Successful test indicates courier firm’s interest in using drones for home deliveries

The drone dropped off a package at a farm outside Tampa, Florida, and returned to the UPS truck, which had moved about 600m.
The drone dropped off a package at a farm outside Tampa, Florida, and returned to the UPS truck, which had moved about 600m.

Delivery firm UPS is preparing for the day when your latest purchase may be dropped off not by a brown-clad delivery driver but by an octocopter drone. The world's largest courier took a step closer to that future on Monday, launching an unmanned aerial vehicle from the roof of a UPS truck about 400m to a farm outside Tampa, Florida.

The drone dropped off a package at a home on the property, and returned to the truck, which had moved about 600m. The test shows how UPS is looking to drones as a way to cut costs and ease delivery in hard-to-reach places.

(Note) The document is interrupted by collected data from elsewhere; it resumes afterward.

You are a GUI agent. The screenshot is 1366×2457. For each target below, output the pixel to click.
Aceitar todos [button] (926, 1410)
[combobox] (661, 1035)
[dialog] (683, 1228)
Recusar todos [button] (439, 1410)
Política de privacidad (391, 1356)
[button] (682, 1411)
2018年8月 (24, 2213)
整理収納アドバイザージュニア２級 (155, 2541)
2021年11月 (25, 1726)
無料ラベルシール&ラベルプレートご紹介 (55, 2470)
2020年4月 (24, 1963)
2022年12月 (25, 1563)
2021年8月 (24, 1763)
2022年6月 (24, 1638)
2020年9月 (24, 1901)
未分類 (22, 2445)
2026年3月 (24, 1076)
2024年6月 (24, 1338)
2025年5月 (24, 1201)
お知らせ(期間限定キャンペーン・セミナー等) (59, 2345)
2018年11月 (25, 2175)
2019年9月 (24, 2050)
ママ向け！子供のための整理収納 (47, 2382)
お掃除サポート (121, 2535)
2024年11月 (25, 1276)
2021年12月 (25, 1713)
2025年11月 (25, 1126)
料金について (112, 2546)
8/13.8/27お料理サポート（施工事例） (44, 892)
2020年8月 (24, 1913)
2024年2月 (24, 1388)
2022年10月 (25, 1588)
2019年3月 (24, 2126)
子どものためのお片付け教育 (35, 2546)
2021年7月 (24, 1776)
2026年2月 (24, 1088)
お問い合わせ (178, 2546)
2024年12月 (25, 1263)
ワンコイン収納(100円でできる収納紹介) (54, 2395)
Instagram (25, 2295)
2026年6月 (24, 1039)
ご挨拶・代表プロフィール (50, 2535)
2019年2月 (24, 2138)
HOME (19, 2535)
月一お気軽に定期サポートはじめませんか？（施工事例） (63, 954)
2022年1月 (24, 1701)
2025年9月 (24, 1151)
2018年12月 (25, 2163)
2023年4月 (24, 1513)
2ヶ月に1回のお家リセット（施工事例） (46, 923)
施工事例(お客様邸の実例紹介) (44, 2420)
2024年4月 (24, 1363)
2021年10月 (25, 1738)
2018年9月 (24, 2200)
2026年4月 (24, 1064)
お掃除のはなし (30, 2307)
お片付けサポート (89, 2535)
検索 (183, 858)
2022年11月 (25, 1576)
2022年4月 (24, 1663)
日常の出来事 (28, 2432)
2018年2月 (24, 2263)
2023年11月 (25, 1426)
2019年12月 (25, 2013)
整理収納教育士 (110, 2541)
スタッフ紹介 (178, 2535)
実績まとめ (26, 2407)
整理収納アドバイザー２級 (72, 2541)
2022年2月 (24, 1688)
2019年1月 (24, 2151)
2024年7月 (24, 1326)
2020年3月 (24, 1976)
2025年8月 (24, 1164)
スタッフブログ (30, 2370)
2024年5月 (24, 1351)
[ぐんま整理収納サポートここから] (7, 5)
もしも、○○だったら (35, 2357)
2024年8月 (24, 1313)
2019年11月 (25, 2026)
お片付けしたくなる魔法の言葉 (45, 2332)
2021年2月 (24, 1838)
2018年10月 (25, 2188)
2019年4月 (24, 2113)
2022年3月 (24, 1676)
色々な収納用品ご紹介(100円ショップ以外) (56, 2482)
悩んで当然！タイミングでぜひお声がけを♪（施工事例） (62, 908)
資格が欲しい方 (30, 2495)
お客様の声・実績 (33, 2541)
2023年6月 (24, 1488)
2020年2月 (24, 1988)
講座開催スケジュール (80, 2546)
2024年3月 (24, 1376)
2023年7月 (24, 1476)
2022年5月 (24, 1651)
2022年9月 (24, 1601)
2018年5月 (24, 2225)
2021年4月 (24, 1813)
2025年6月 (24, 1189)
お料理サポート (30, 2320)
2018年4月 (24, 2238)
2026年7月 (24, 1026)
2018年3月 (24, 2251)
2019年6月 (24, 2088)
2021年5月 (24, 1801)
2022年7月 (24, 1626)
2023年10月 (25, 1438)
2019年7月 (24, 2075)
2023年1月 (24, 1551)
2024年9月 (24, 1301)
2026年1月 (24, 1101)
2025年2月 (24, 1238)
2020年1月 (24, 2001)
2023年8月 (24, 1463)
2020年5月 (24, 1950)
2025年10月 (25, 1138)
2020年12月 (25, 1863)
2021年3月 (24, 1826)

Monday's trial was the clearest indication that Atlanta-based UPS wants to use drones for home delivery, as do internet retailer Amazon. com and Google parent Alphabet. Those companies and others still must overcome significant regulatory hurdles before delivery by drone becomes the norm.

UPS said it had not calculated how much the potential shift could help cut costs, but estimates in general that reducing each driver’s mileage by a mile a day (1,600m) could save $50 million (€47.3 million) a year. The company operates more than 100,000 road vehicles, according to its website.